You are viewing a plain text version of this content. The canonical link for it is here.
Posted to dev@hive.apache.org by poornima kumarasinghe <po...@gmail.com> on 2016/12/30 15:01:45 UTC
Bitmap index implementation in Hive
Hi all,
I am researching on the effect of bitmap indexes on queries and I happened
to come across bitmap indexes on Hive. But I have a few areas that I need
help in understanding how the bitmaps are implemented and used in hive.
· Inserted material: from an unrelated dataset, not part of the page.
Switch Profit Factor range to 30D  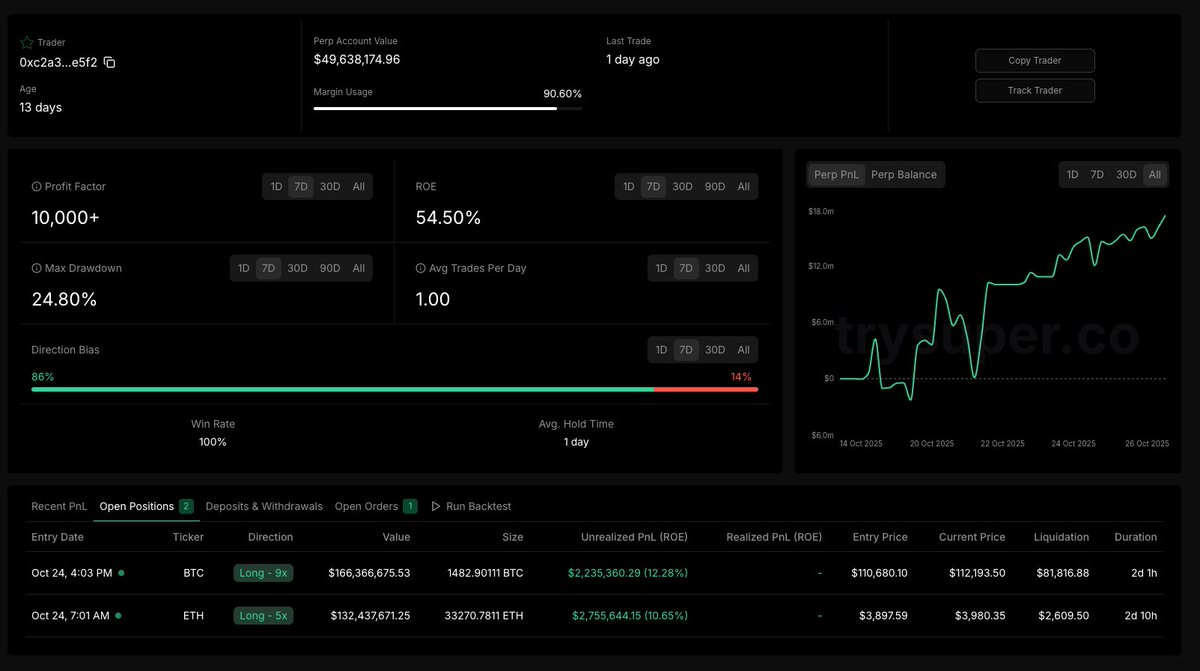(330, 187)
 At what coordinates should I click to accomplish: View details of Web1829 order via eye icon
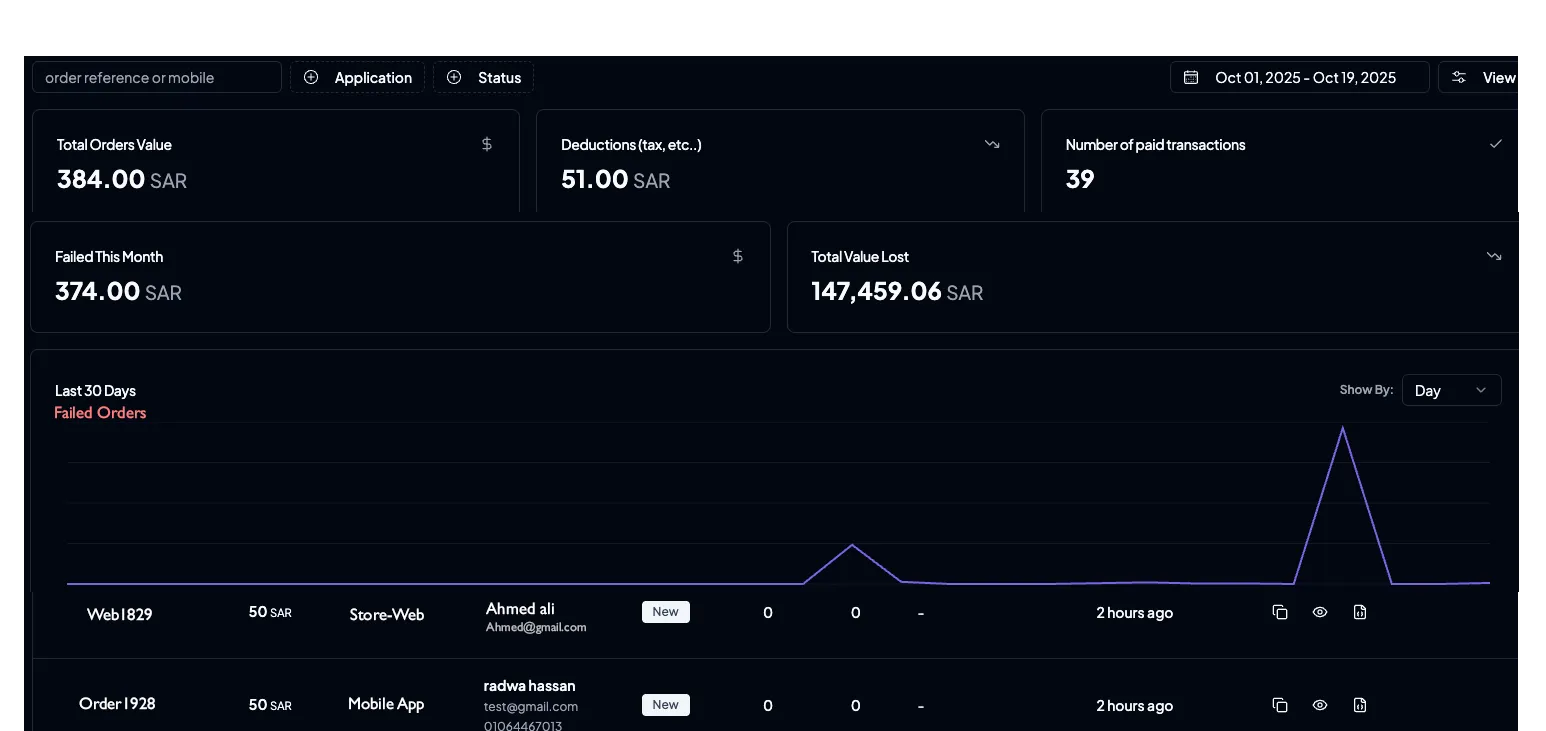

1) The bitmap column of the index table is always the same value
([1,2,4,8589934592,1,0]). How can the bitmap of two different values be the
same?
2) The bitmap index used query and the one that didn't use bitmap indexes
gave the following results for their explain statement. The blue colored
sections are the same steps. According to this explain statements, the
bitmap index usage part seems redundant. Can you please help me to clear
out these issues?
Regards,
Samadhi Poornima.
hive> EXPLAIN SELECT count(*) FROM truck_mileage_stage WHERE truckid =
"A30" AND driverid="A30";
OK
STAGE DEPENDENCIES:
Stage-7 is a root stage
Stage-4 depends on stages: Stage-7
Stage-2 depends on stages: Stage-4
Stage-1 depends on stages: Stage-2
Stage-0 depends on stages: Stage-1
STAGE PLANS:
Stage: Stage-7
Map Reduce Local Work
Alias -> Map Local Tables:
$hdt$_0:default__truck_mileage_stage_bittruck_index__
Fetch Operator
limit: -1
Alias -> Map Local Operator Tree:
$hdt$_0:default__truck_mileage_stage_bittruck_index__
TableScan
alias: default__truck_mileage_stage_bittruck_index__
filterExpr: ((truckid = 'A30') and _bucketname is not null and
_offset is not null) (type: boolean)
Filter Operator
predicate: ((truckid = 'A30') and _bucketname is not null and
_offset is not null) (type: boolean)
Select Operator
expressions: _bucketname (type: string), _offset (type:
bigint), _bitmaps (type: array<bigint>)
outputColumnNames: _col0, _col1, _col2
HashTable Sink Operator
keys:
0 _col0 (type: string), _col1 (type: bigint)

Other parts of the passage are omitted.